▸ Extracted text:
The limited availability of data prior to 1929 makes it hard to quantify the role of housing in the monetary policy transmission mechanism during the early twentieth century. Comparisons are also complicated by great differences between then and now in monetary policy frameworks and tools. Still, then as now, periods of tight money were reflected in higher interest rates and a greater reluctance of banks to lend, which affected conditions in mortgage markets. Moreover, students of the business cycle, such as Arthur Burns and Wesley Mitchell, have observed that residential construction was highly cyclical and contributed significantly to fluctuations in the overall economy (Burns and Mitchell, 1946). Indeed, if we take the somewhat less reliable data for 1901 to 1929 at face value, real housing investment was about three times as volatile during that era as it has been over the past half-century.

During the past century we have seen two great sea changes in the market for housing finance. The first of these was the product of the New Deal. The second arose from financial innovation and a series of crises from the 1960s to the mid-1980s in depository funding of mortgages. I will turn first to the New Deal period.

▸ Supplied information:
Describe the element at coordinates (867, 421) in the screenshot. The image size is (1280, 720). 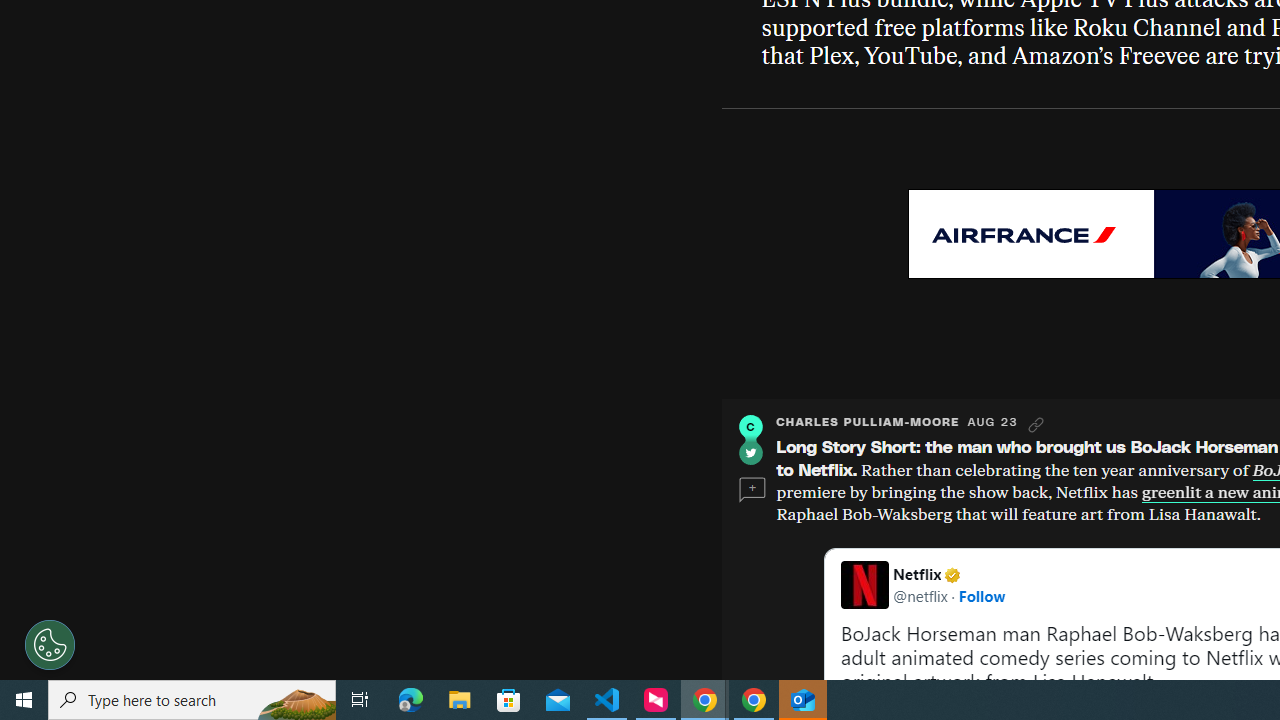
I see `'CHARLES PULLIAM-MOORE'` at that location.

▸ What to do:
Answer these from the excerpt on housing and monetary policy above:
1. Which two students of the business cycle does the excerpt name?
2. Taking the 1901 to 1929 data at face value, how volatile was real housing investment then compared with the past half-century?
3. What produced the first of the two great sea changes in housing finance?

▸ Reply to the task:
1. Arthur Burns and Wesley Mitchell.
2. About three times as volatile.
3. The New Deal.